:: PASSAGE ::
○ ○ ○ ○ ○

On Sun, Aug 01, 2004 at 01:15:18PM +0530, Suparna Bhattacharya wrote:
> 
> The attached patches (generated against 2.6.8-rc2) enable concurrent 
> O_SYNC writers to different parts of the same file by avoiding 
> serialising on i_sem across the wait for IO completion.
> 
> This is mostly your work, ported to the tagged radix tree VFS changes
> and a few fixes. I have been carrying these patches for sometime now; 
> they can be the merged upstream. Please apply.
> 

[1] writepages-range.patch

Regards
Suparna

-- 
Suparna Bhattacharya (suparna@in.ibm.com)
Linux Technology Center
IBM Software Lab, India

------------------------------------------------------

From: Andrew Morton <akpm@osdl.org>

Modify mpage_writepages to optionally only write back dirty pages within
a specified range in a file (as in the case of O_SYNC). Cheat a
little to avoid changes to prototypes of aops - just put the
<start, end> hint into the writeback_control struct instead.
If <start, end> are not set, then default to writing back all
the mapping's dirty pages.

Signed-off-by: Suparna Bhattacharya <suparna@in.ibm.com>

 linux-2.6.8-rc2-suparna/fs/mpage.c                |   27 +++++++++++++++++++---
 linux-2.6.8-rc2-suparna/include/linux/writeback.h |   21 +++++++++++++----
 2 files changed, 40 insertions(+), 8 deletions(-)

diff -puN fs/mpage.c~writepages-range fs/mpage.c
--- linux-2.6.8-rc2/fs/mpage.c~writepages-range	2004-08-01 12:30:15.000000000 +0530
+++ linux-2.6.8-rc2-suparna/fs/mpage.c	2004-08-01 12:30:15.000000000 +0530
@@ -622,7 +622,9 @@ mpage_writepages(struct address_space *m
 	struct pagevec pvec;
 	int nr_pages;
 	pgoff_t index;
+	pgoff_t end = -1;		/* Inclusive */
 	int scanned = 0;
+	int is_range = 0;
 
 	if (wbc->nonblocking && bdi_write_congested(bdi)) {
 		wbc->encountered_congestion = 1;
@@ -640,9 +642,16 @@ mpage_writepages(struct address_space *m
 		index = 0;			  /* whole-file sweep */
 		scanned = 1;
 	}
+	if (wbc->start || wbc->end) {
+		index = wbc->start >> PAGE_CACHE_SHIFT;
+		end = wbc->end >> PAGE_CACHE_SHIFT;
+		is_range = 1;
+		scanned = 1;
+	}
 retry:
 	while (!done && (nr_pages = pagevec_lookup_tag(&pvec, mapping, &index,
-					PAGECACHE_TAG_DIRTY, PAGEVEC_SIZE))) {
+			PAGECACHE_TAG_DIRTY,
+			min(end - index, (pgoff_t)PAGEVEC_SIZE-1) + 1))) {
 		unsigned i;
 
 		scanned = 1;
@@ -659,10 +668,21 @@ retry:
 
 			lock_page(page);
 
+			if (unlikely(page->mapping != mapping)) {
+				unlock_page(page);
+				continue;
+			}
+
+			if (unlikely(is_range) && page->index > end) {
+				done = 1;
+				unlock_page(page);
+				continue;
+			}
+
 			if (wbc->sync_mode != WB_SYNC_NONE)

○ ○ ○ ○ ○

:: DATA BLOCK ::
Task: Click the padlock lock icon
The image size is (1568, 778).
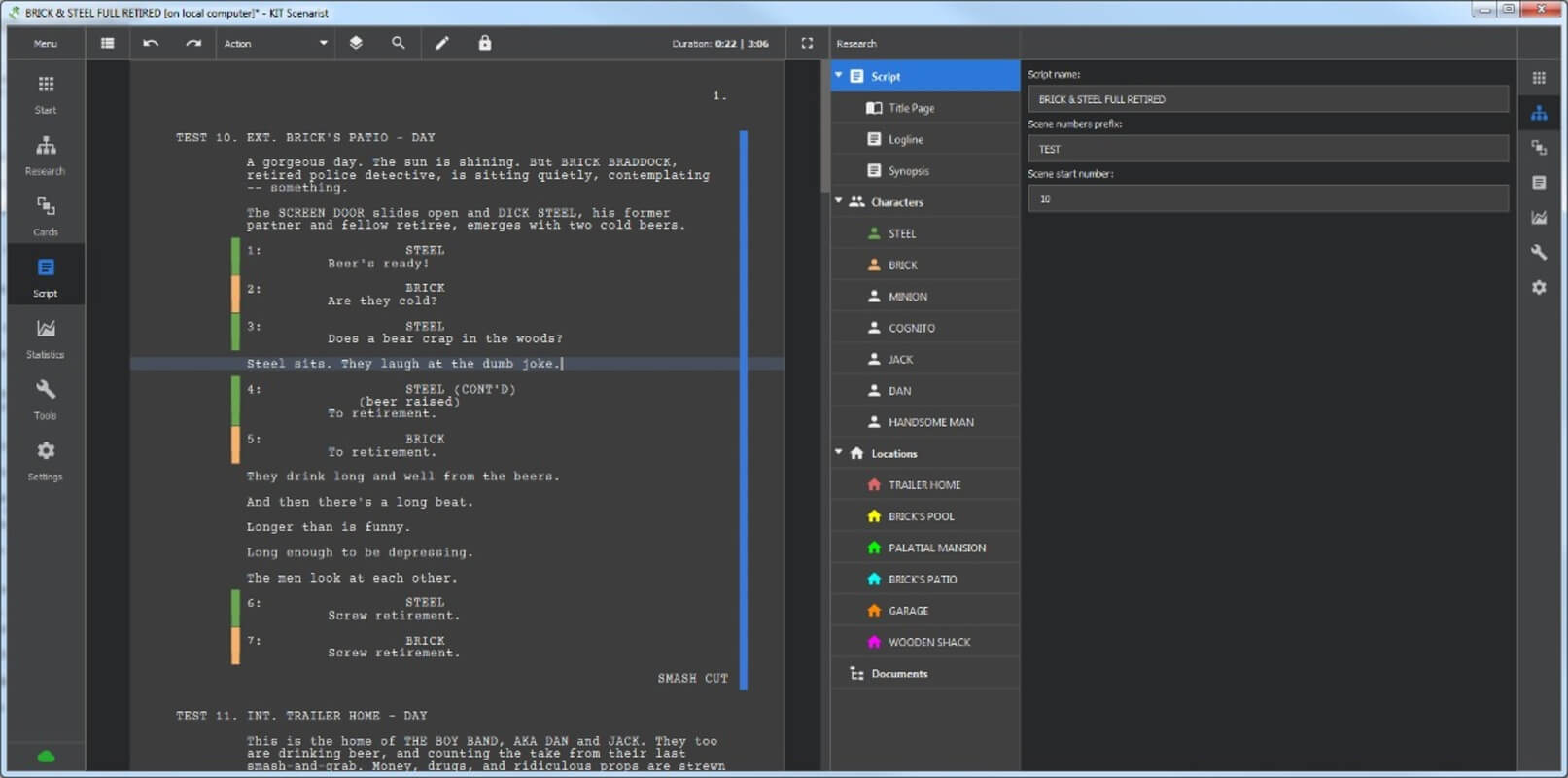Action: click(485, 43)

○ ○ ○ ○ ○

Rewrite the patch email from "From: Andrew Morton" through "writeback_control struct instead.", changing "hint" to "range".

From: Andrew Morton <akpm@osdl.org>

Modify mpage_writepages to optionally only write back dirty pages within
a specified range in a file (as in the case of O_SYNC). Cheat a
little to avoid changes to prototypes of aops - just put the
<start, end> range into the writeback_control struct instead.